His heart still hammered in his chest, and a cold sweat crowned his brow. The further he got from that damned girl’s house the better. Impulsive bastard, he thought. The stone was in motion. Nothing could stop it now. What the boulder of Golgotha’s fury crushed now was anyone’s guess. He would not abide Mark’s actions, of that he was certain. But what would happen next?
There was nothing for Mark to do but make his stand. For better or worse, he would have to see his decision through to the end. Golgotha would have to call a meeting. What would Mark say when he stood before his father? I am the Chosen of the Gate; your wicked ambitions are over, while formidable in his own mind, wouldn’t persuade the old warlock. What, then, would persuade him short of sending the old man to his grave?
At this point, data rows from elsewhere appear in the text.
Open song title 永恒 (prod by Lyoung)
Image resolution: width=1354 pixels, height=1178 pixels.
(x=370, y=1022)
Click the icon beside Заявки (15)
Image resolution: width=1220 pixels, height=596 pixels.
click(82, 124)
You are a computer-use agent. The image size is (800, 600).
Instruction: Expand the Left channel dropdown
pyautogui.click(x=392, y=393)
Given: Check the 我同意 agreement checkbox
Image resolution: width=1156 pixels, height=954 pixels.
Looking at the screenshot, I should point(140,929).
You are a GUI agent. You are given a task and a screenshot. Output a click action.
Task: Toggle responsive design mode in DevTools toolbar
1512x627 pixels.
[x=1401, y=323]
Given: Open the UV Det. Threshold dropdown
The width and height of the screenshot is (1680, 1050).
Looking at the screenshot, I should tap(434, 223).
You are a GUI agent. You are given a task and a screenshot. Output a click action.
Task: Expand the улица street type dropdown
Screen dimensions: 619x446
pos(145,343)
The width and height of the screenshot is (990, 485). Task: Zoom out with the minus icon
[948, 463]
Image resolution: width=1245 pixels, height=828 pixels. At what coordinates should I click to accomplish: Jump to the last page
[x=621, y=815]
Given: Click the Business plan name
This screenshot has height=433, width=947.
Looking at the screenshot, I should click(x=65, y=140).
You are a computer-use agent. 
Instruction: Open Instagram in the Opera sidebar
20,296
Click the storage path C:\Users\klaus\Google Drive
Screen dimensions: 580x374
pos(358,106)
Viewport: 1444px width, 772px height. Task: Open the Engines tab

As he crossed the small wooden bridge over Beaver Kill, Mark caught sight of the full moon shining between the beech trees on the bank. Pausing, he found himself transfixed by it. Y’rokkrem, he thought with a rare reverence, give me strength. And, inexplicably, the raging of his heart calmed. Somewhere in that cold, lifeless satellite there was evidence of his triumph, proof of his own liberation from the chains of the clan. Had Y’rokkrem itself blessed this undertaking? Had it not, surely the eponymous Flames would not have come, and his attempt at murder would have ended in embarrassment. Yes, hovering triumphantly above the earth was the sig
n he had waited for. There was yet hope that the clan’s ceaseless march toward the precipice of oblivion could be halted. He had, for a brief moment, become justice. When he faced Golgotha, he would become the justice of the people of Denning and Shandaken. Justice for the sacrificed people of Arbordale. Justice for the girl, reckless and troublesome though she was. He would show Golgotha the full extent of his power if he had to—the power of his ascension, the secret he’d kept for so long.
With the blue moon standing sentinel over the night, his churning doubts and anxieties could wait. He would take comfort in the promise of a free future for his family. For Ellie, for Laurence, even for that bitch Sylvia. And if not for Sylvia, then for Lily. Selfish and cruel though her mother may have been, Lily deserved none of that blame. Mark would let his anger toward her, as well as the ghost of Victor’s terror, vanish into memory.
Might as well enjoy the peace while it lasts, he thought. And so he did. For a long while, he just stood and stared at the moon as it sunk imperceptibly toward the horizon. Apathetic mesmerism. Time dilated, and Mark let himself be absorbed into the fantasy. Only when Y’rokkrem’s shining disk had been partially obscured by the jagged beech leaves did he finally turn and resume his journey home, leaving Beaver Kill and the girl’s meddling behind.
There was only one promise Mark Warren ever broke.
Under a false sense of security, he’d had no reason to suspect that anything devious might have been occurring. If he had known what was coming, he’d never have let his Sight relax from the moment he ended Victor’s life. Had he that presence of mind, he’d never have walked into the scene awaiting him when he returned home that red moon’s night.